Mais “c’est surtout le stage de 16 semaines qui fait la différence”, ajoute Benoît. Le jeune Havrais a eu la chance de décrocher une place au sein du cabinet du président du Conseil général, via une connaissance. Laura va de son côté dans la mairie d’une commune proche de Rouen, tandis que Thibault doit retrouver l’atmosphère bordelaise dans une petite société de jeux sportifs en ligne.

 
Les débouchés : entre poursuite d’études et entrée sur le marché du travail

 
Quels sont leurs projets pour la suite ? Pas encore très clair. Peut-être un master en science politique pour Benoît, si possible en alternance, pour travailler ensuite dans la communication politique. Laura partirait bien 1 an à l’étranger, avant de rejoindre un master en alternance en communication ou marketing.
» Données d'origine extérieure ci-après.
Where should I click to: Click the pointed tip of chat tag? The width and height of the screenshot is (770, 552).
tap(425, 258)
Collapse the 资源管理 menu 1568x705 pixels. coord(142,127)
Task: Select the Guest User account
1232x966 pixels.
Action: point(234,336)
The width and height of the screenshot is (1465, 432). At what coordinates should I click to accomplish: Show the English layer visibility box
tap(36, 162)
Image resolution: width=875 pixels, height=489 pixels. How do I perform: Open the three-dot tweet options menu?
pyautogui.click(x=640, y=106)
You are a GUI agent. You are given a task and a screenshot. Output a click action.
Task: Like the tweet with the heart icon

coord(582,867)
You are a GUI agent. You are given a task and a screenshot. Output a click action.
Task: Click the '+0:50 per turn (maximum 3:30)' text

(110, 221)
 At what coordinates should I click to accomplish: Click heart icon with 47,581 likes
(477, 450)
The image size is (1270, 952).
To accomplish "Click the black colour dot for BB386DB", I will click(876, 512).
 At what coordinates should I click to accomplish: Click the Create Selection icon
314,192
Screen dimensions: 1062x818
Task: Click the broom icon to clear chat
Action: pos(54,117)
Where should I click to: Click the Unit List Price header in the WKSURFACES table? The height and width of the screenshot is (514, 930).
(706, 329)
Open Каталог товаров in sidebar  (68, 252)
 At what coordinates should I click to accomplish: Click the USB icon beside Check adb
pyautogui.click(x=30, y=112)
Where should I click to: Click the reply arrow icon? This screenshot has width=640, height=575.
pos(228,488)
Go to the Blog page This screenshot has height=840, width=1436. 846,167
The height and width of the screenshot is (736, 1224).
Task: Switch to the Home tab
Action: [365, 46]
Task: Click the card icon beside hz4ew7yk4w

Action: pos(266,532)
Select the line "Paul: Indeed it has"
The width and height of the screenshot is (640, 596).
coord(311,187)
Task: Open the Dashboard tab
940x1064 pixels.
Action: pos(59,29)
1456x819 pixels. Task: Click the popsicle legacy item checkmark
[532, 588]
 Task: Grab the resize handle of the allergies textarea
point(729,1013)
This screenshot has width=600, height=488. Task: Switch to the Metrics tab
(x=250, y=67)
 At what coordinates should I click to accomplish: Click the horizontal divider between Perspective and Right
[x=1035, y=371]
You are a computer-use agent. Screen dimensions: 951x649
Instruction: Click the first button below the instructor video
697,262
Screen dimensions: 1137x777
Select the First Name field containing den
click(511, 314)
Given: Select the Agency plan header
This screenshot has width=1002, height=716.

Pour Thibault, c’en est fini des études : le jeune homme a hâte de prendre son indépendance, avec un job de chargé de com’ dans une entreprise ou en agence.

En 2010, 8 diplômés ont poursuivi des études, les autres se sont dirigés vers le monde du travail. À la sortie de la licence, il leur faut 8 à 9 mois pour trouver un emploi stable”, explique Jean-Jacques Desse, la communication étant un secteur où les employeurs n’hésitent pas à prolonger et multiplier les stages, avant de donner vraiment sa chance. “On pousse nos étudiants à travailler plutôt que de poursuivre des études, hormis s’ils obtiennent une école comme le Celsa [une école de référence], prévient l’enseignant. Ils ont toutes les compétences pour entrer sur le marché de l’emploi, et des diplômes supplémentaires ne leur seront pas forcément bénéfique dans notre secteur”. À bon entendeur.


QUEL PROFIL POUR LES ADMIS ?
Si vous avez un profil universitaire, sachez que vous avez plus de chances d’être pris que les autres ! “Je recrute environ 80 % des candidats de L2 ou L3 qui postulent”, indique Jean-Jacques Desse. À l’inverse, l'enseignant recrute peu d’étudiants issus de DUT info-com’ option publicité, ces derniers ayant déjà fait une partie du programme. Les étudiants en info-com qui ont suivi d'autres options (Gestion de l'information et du document dans les organisations, Métiers du livre et du patrimoine, etc.) peuvent quant à eux trouver dans cette licence pro un bon complément de formation.La sélection s’effectue par le responsable de la licence pro sur dossier, qui porte une attention particulière à certaines notes. “Sur les bulletins, je regarde d’abord l’histoire, les sciences éco ou les sciences naturelles, pour savoir si l’étudiant est capable de raisonner et bien structuré”, indique-t-il. Enfin, il appelle les 35 candidats présélectionnés pour un entretien téléphonique. Résultat : 25 admis.